Le Paléoindien ancien (ou inférieur) dans la plaine du Saint-Laurent (12 000 à 10 000 A.A.)

Publié par Francis Bellavance Francis Bellavance, lundi le 28 novembre 2016

La période du paléoindien  (12 000 à 8 000 A.A.) est subdivisée en deux phases : le Paléoindien ancien (12 000 à 10 000 A.A) et le Paléoindien récent (10 000 à 8 000 A.A.). Le Paléoindien ancien est caractérisé par l’usage de la pointe à cannelure (pointe Clovis), tandis qu’au Paléoindien récent, les chasseurs privilégiaient une pointe à retouche parallèle (pointe Plano). L’illustration de ce billet est tirée de l’ouvrage AIR archéologie du Québec (Pintal, Provencher et Piédalue, 2015). Elle présente une pointe à cannelure estompée (à gauche) et une pointe à retouches parallèles (à droite).

Dans la région de la ville de Québec, trois sites archéologiques (CeEt-657, CeEt-658 et CeEt-778) ont été attribués au Paléoindien ancien, par l’archéologue Yves Chrétien. Les artefacts ont été trouvés à une altitude de 53 mètres dans une couche de limon jaunâtre, dont l’origine est possiblement marine. Il est donc possible de supposer que des gens occupaient les pourtours de la mer de Champlain il y a 10 500 ans A.A., alors que le niveau de l’eau atteignait une cinquantaine de mètres au-dessus du niveau moyen des mers. De plus, l’un de ces sites (CeEt-657) aurait livré un objet en pierre non achevé (préforme), mais au travers duquel le tailleur avait pratiqué une imposante cannelure. Bien qu’il ne s’agisse pas d’une pointe, à proprement parler, l’artefact porte la marque caractéristique de la phase ancienne du Paléoindien.
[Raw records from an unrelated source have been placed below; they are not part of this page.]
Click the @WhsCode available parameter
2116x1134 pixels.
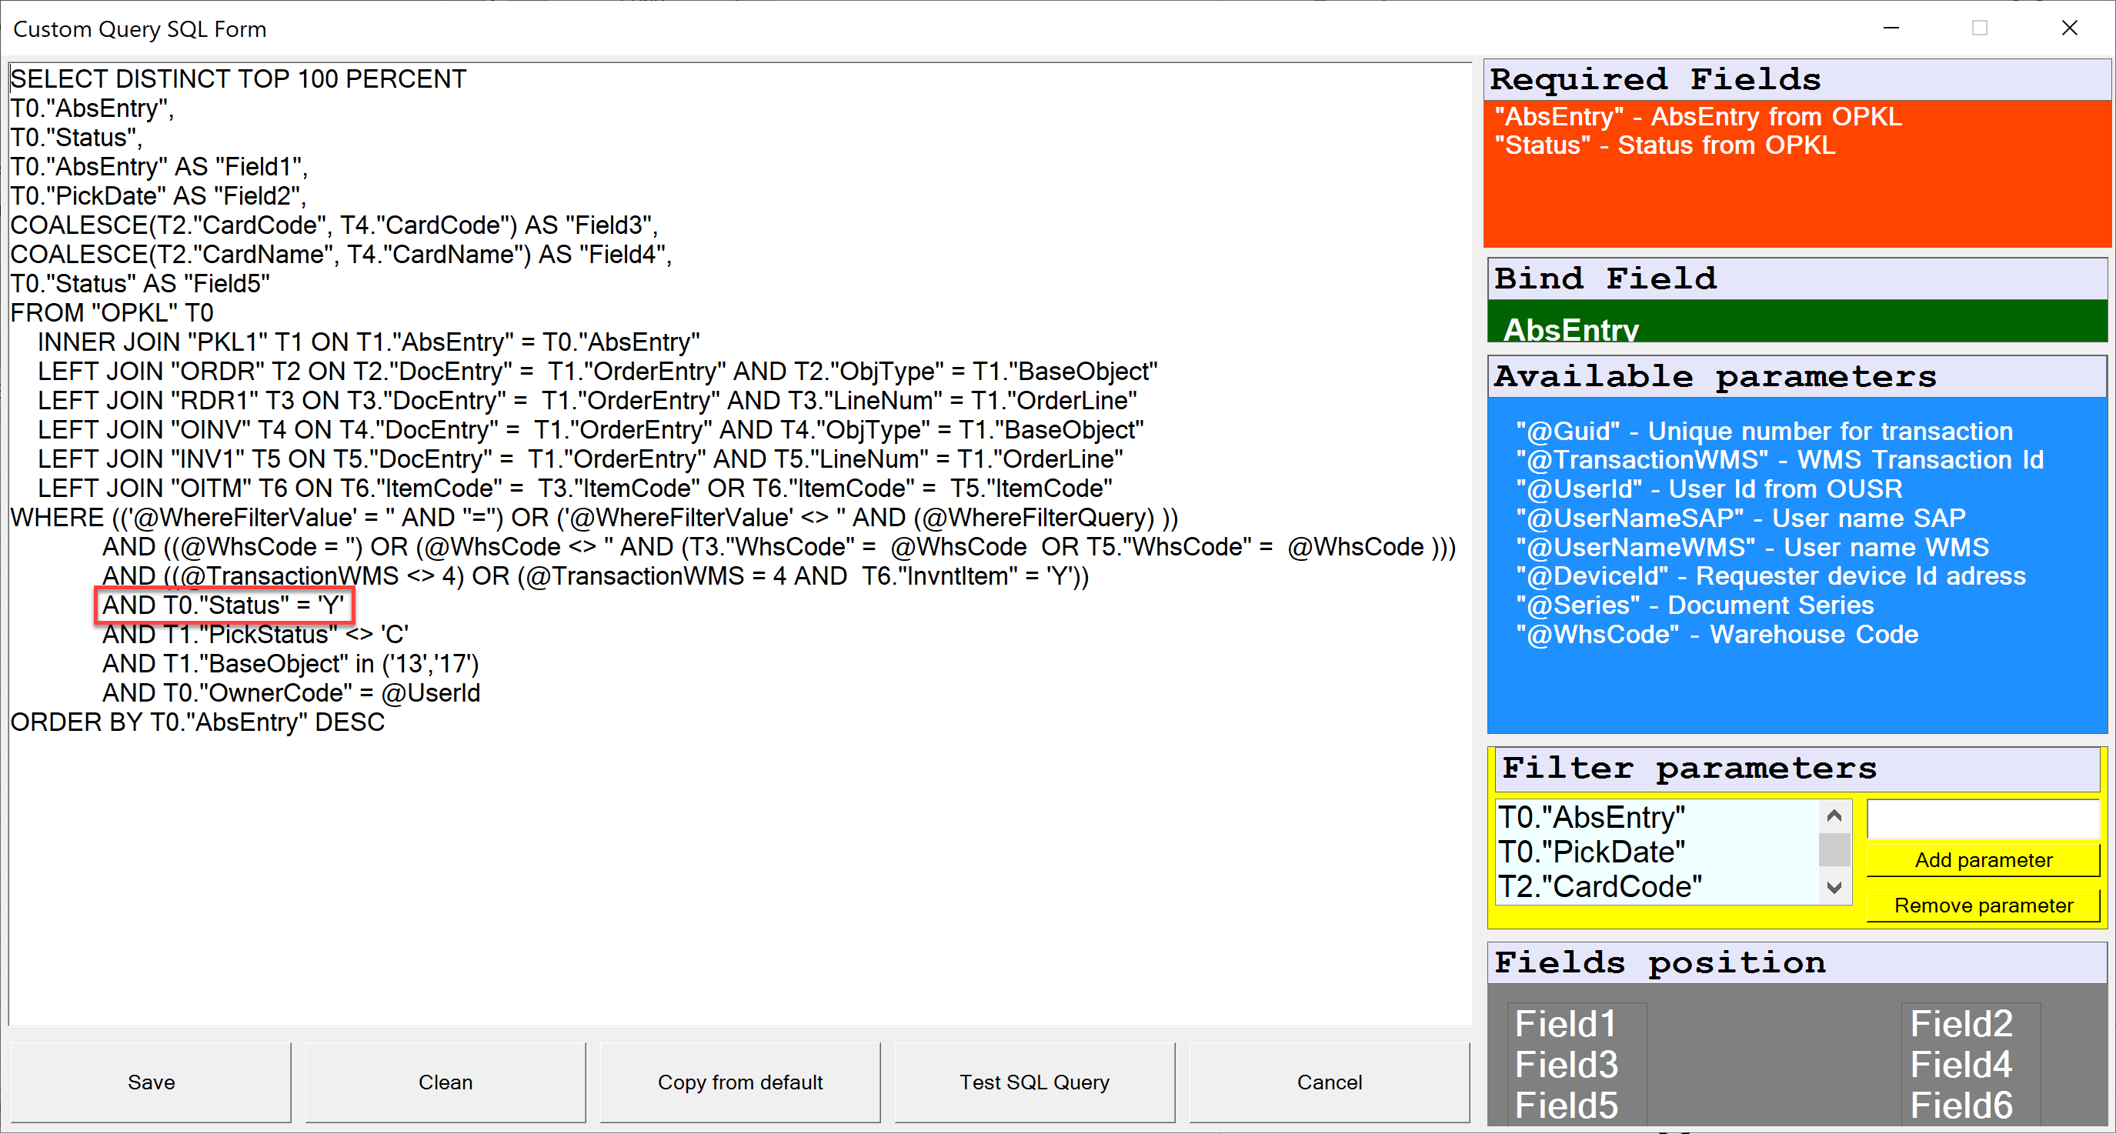coord(1717,635)
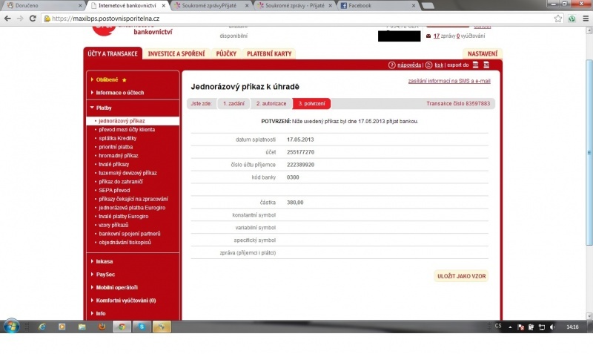Screen dimensions: 593x354
Task: Collapse the Platby menu section
Action: point(104,108)
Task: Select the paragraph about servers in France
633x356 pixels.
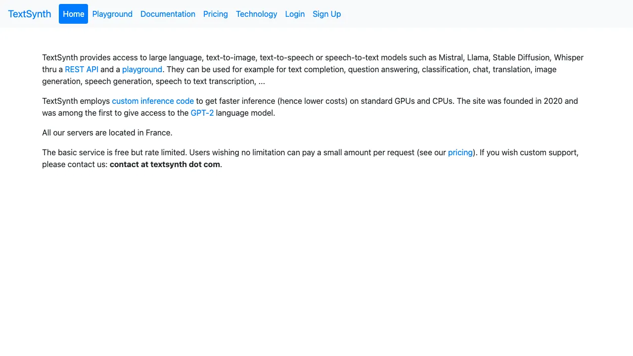Action: point(107,133)
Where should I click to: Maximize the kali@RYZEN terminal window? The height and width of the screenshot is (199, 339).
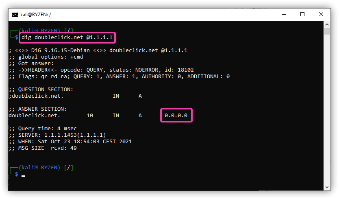302,15
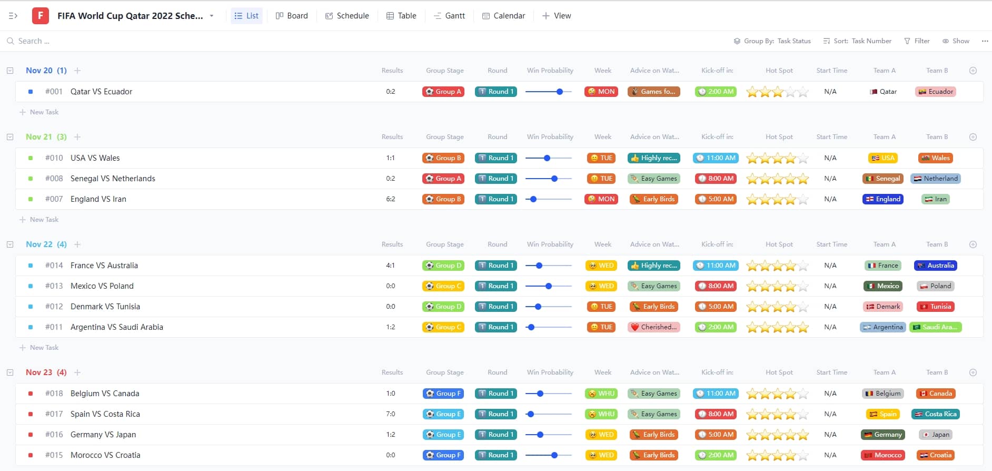
Task: Collapse the Nov 22 task group
Action: point(10,244)
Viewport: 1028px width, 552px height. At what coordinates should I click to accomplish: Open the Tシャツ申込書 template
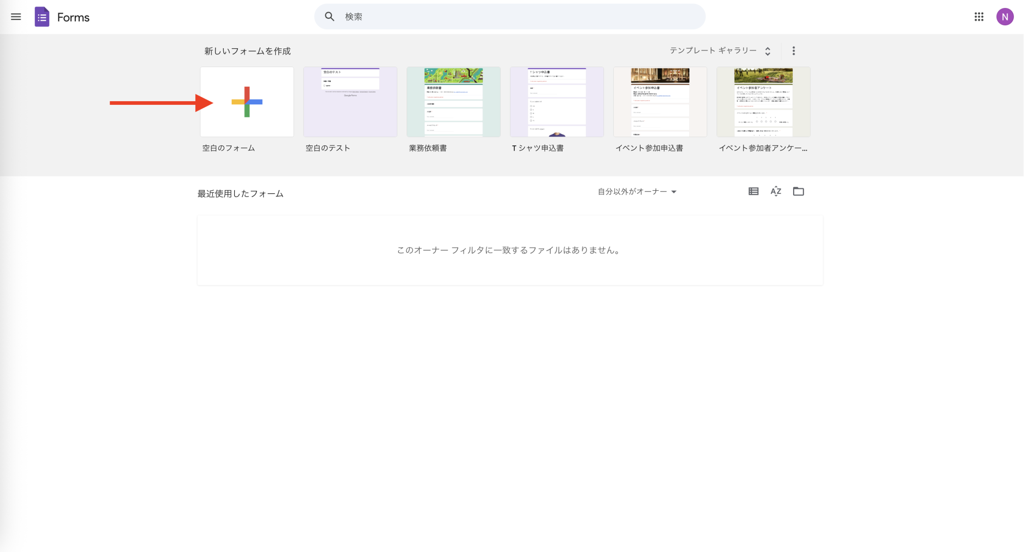pyautogui.click(x=556, y=102)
Pendant ce temps, le niveau de la mer de Champlain était plus élevé en amont de Québec. En effet, vers 11 000 ans A.A. le niveau marin atteignait 150 m à Montréal et 200 m près de Trois-Rivière. Puis, autour de 10 000 ans A.A., le niveau s’est abaissé à 85 m dans la région de Montréal et à 100 m dans la région de Trois-Rivière. À ce jour, aucun site Paléoindien ancien n’est connu à ces altitudes, dans la plaine du Saint-Laurent.

À l’époque, Québec était à l’extrémité d’un détroit qui joignait la mer de Champlain et la mer de Goldthwait. La rivière Chaudière venait s’y jeter. Le couloir d’environ 80 km par 40 km était soumis à de fortes marées qui brassaient les eaux salées et douces, favorisant ainsi la vie marine. La faune y était plus riche qu’à tout autre endroit de la mer de Champlain. Les Paléoindiens en retiraient probablement la truite grise, l’éperlan, la morue, le marsouin et diverses espèces de phoques. Sur la terre ferme, des troupeaux de caribous parcouraient un paysage de toundra.

Des archéologues pensent que les Paléoindiens de la région de Québec pourraient provenir du Vermont et du Maine. Ils auraient pénétré le Québec en passant par la région du Méganticois, qui forme un corridor à travers les Appalaches. D’ailleurs, un site de plus de 12 000 ans a été découvert à cet endroit. Ce site, nommé Cliche-Rancourt, a livré plusieurs pointes à cannelure. Elles étaient emmanchées à des lances, afin de chasser le caribou. Les chasseurs auraient par la suite emprunté la rivière Chaudière pour atteindre le détroit de Québec et poursuivre leurs activités de chasse, tout en profitant des ressources supplémentaires qu’offrait la mer intérieure.


Second d’une série de neuf billets sur la préhistoire des basses-terres centrales. La table des matières est accessible depuis l'introduction.

Références:

Bêty, 2012, Contexte paléoenvironnemental du peuplement de la région du détroit de Québec, au cours des périodes paléoindienne et archaïque ancienne, Mémoire pour le grade maître ès arts, département d’histoire, université Laval, Québec, 157 p.

Pintal, Provencher et Piédalue, 2015, AIR archéologie du Québec, Territoire et peuplement, Pointe-à-Callière, Les Édidions de l’homme, Montréal, 215p.

Parent et all., Paléogéographie du Québec méridional entre 12 500 et 8 000 ans BP, 1985, Recherches amérindiennes au Québec, vol. XV., nos 1-2, p. 17 à 37.